We appreciate the time and effort that you dedicated to providing feedback on our manuscript and are very grateful for the insightful comments and valuable improvements to our submitted manuscript.

We have incorporated the suggestions made by the other reviewers and you in our revised manuscript. All changes are highlighted in yellow. 
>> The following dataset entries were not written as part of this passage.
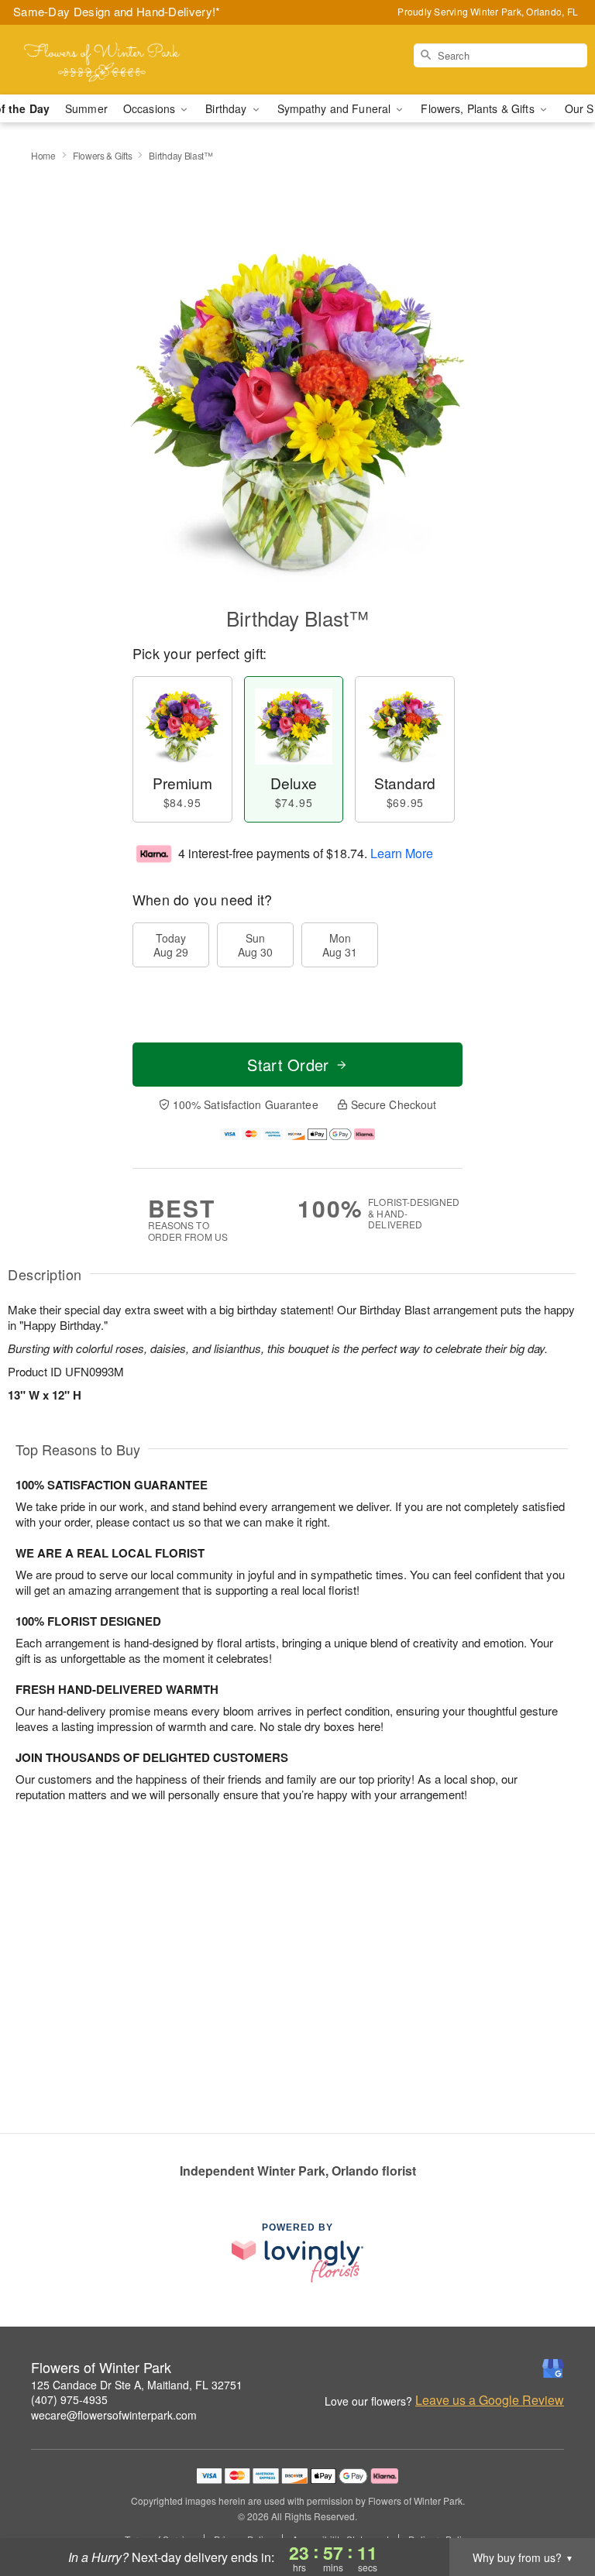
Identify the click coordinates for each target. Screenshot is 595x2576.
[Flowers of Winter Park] (102, 59)
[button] (554, 2510)
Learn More (401, 853)
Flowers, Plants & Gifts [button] (479, 108)
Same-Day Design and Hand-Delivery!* (117, 11)
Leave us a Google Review (489, 2400)
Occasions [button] (150, 108)
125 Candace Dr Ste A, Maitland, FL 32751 (136, 2384)
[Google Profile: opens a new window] (553, 2368)
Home (43, 155)
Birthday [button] (227, 108)
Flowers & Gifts (102, 155)
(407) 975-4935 (69, 2399)
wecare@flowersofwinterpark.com (114, 2415)
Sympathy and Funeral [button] (335, 108)
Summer (86, 108)
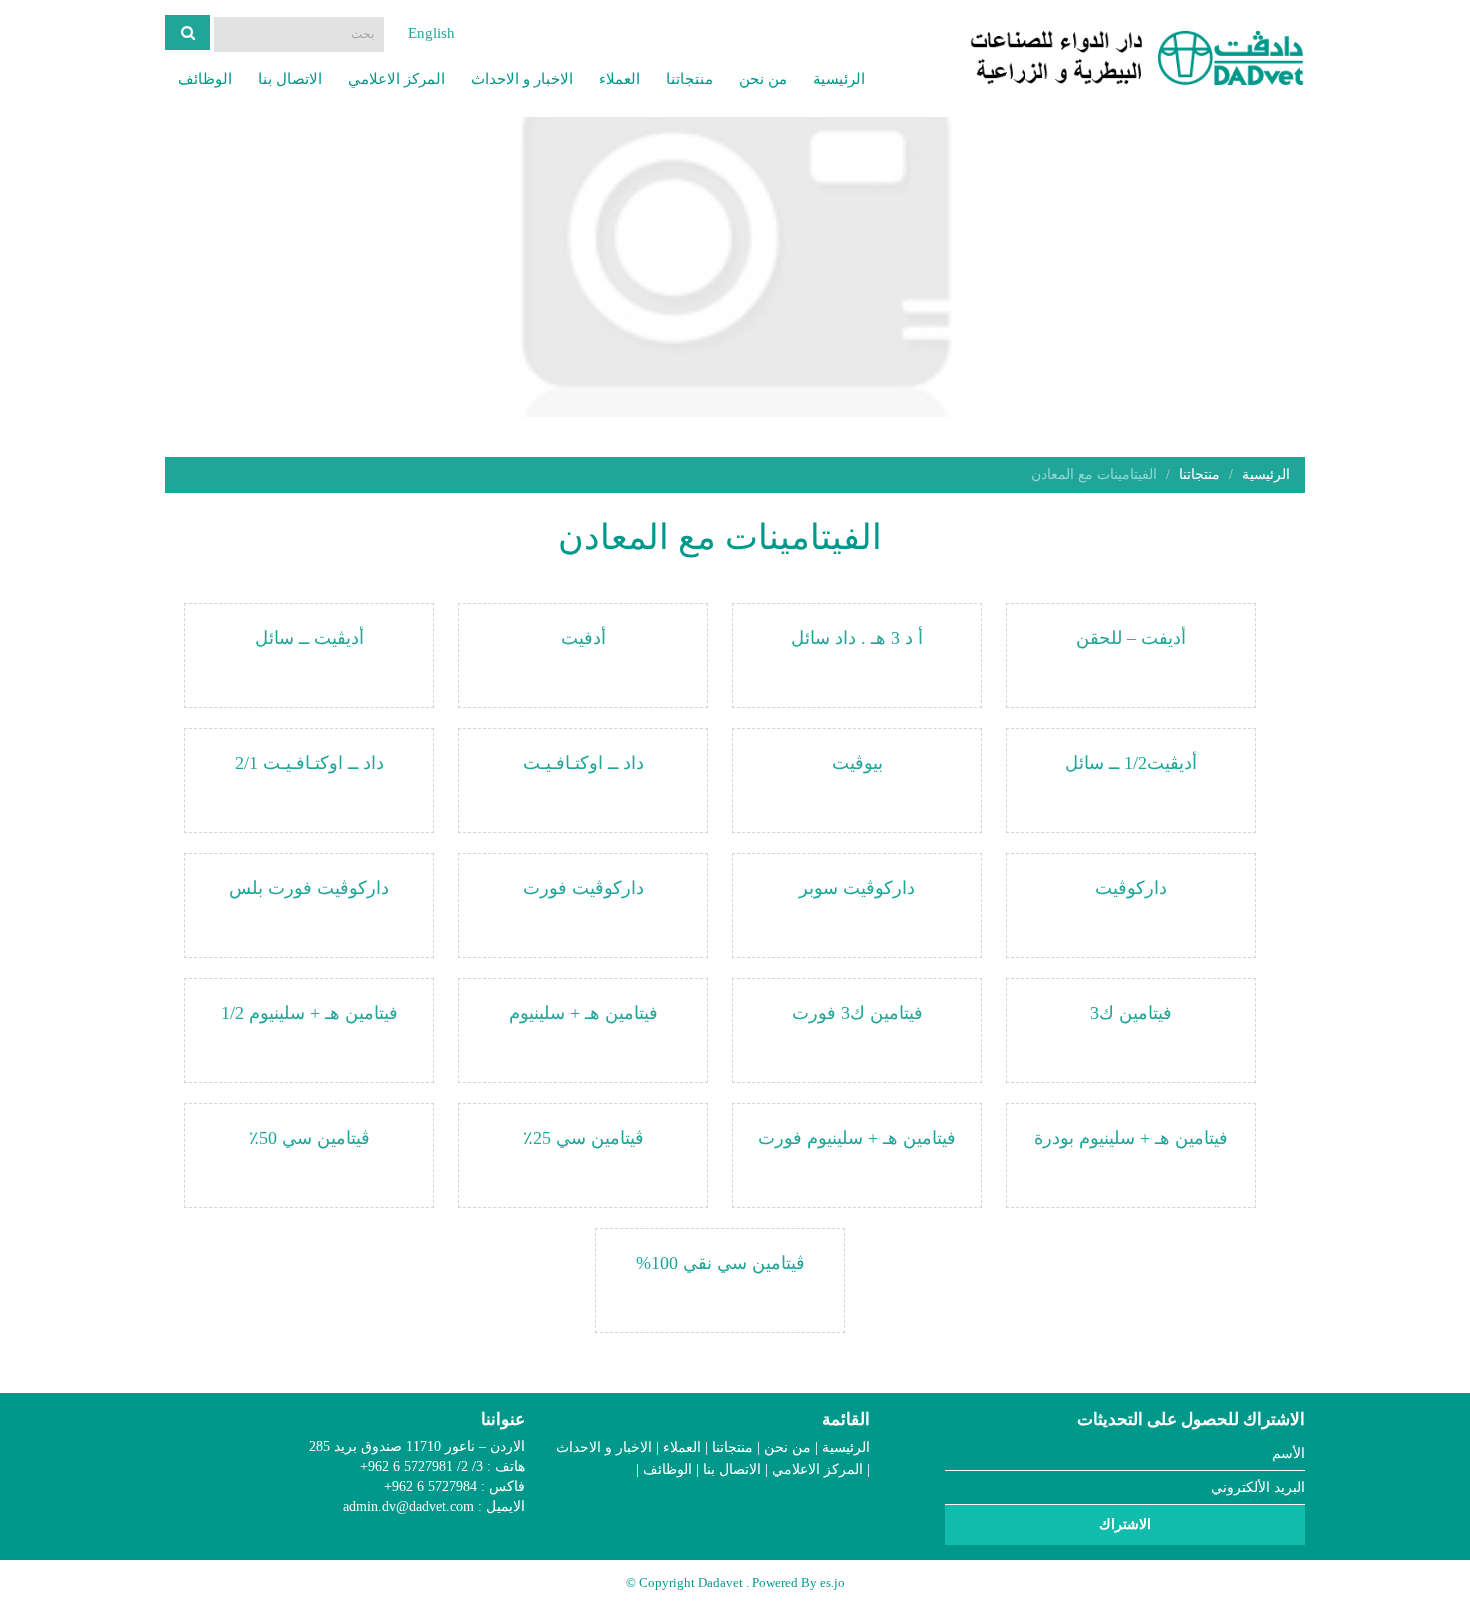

Please consider our point-by -point responses:

Comment Nr. 1: 

Thank you. We have mentioned it as a limitation in the discussion section.

Please see line 222-226:

On the contrary, we are not using routinely other questionnaires such as Functional Outcomes of Sleep Questionnaire (FOSQ), as done by Steffen et al. [17] and this may be a limitation in our study. Given that FOSQ may indeed provide additional patient-centered information on therapy effects, use of FOSQ may be considered in future studies on this topic.

Comment Nr. 2:

Thank you! Sher`s criteria has been added and discussed in the discussion part.

Please see line 266-280:

Regarding the changes in mean AHI after HGNS implantation, it is evident that in the short-term (namely, 3-month period after HGNS activation) the AHI reduction reported in our cohort, although statistically and clinically significant, does not fulfil the traditional Sher criteria for surgical treatment success as defined by Sher et al. 1996, namely a ≥50% AHI reduction to a final AHI ≤ 20/h [37]. More specifically, 26% of the patients reached the Sher success criteria after 3 months. Of note, our patients had a higher AHI and higher BMI than previously reported cohorts [14, 24, 33]. This fact may indeed reduce effectiveness of HGNS treatment regarding the impact on AHI, at least in the short-term. Additionally, it may be that some features of the microstructure of cortical arousals, such as the cortical arousal intensity or cortical arousal entropy [38, 39] in OSA patients, which are not depicted in the PSG macroscopic cortical arousal metric may further promote the hyperarousal state associated with insomnia in OSA and hence complicate OSA and OSA treatment. Nonetheless, we expect further improvement of the AHI with further continuation of the titration of the device’s neurostimulation parameters within the first 12 months after activation of the HGNS implant in our cohort.

 

Comment Nr. 3:  

Adherence to HGNS in patients with or without insomnia has not been analyzed. This is a limitation of our study, that has been added to the discussion part.

Please see line 281-288:

Another issue that may influence post-operative AHI outcome in this particular group of patients may be patient adherence to the use of the HGNS device. OSA patients with comorbid insomnia may indeed have a reduced cumulative HGNS device usage time compared to OSA patients without insomnia, because they may simply spend more time awake in the night. This fact may compromise compliance. We did not check the HGNS device memory card of our patients for the cumulative device use to investigate compliance. This is a limitation of our study that should be seriously considered in future studies in this specific group of patients.

Comment Nr. 4: 

Thank you for this comment and your expert suggestion. We have added this comment in the “Discussion”.

 

Please see Lines 289-292:

The process of finding the optimal HGNS stimulation level (within the available range of 0,1 to 5,0 Volt) may quite often last for months, with some patients needing even more than 12 months. Therefore, a further reduction of the AHI values 12 months after activation of the HGNS implant is expected.

 

Round 2

Reviewer 2 Report

Authors have answered properly all suggestions asked by this reviewer.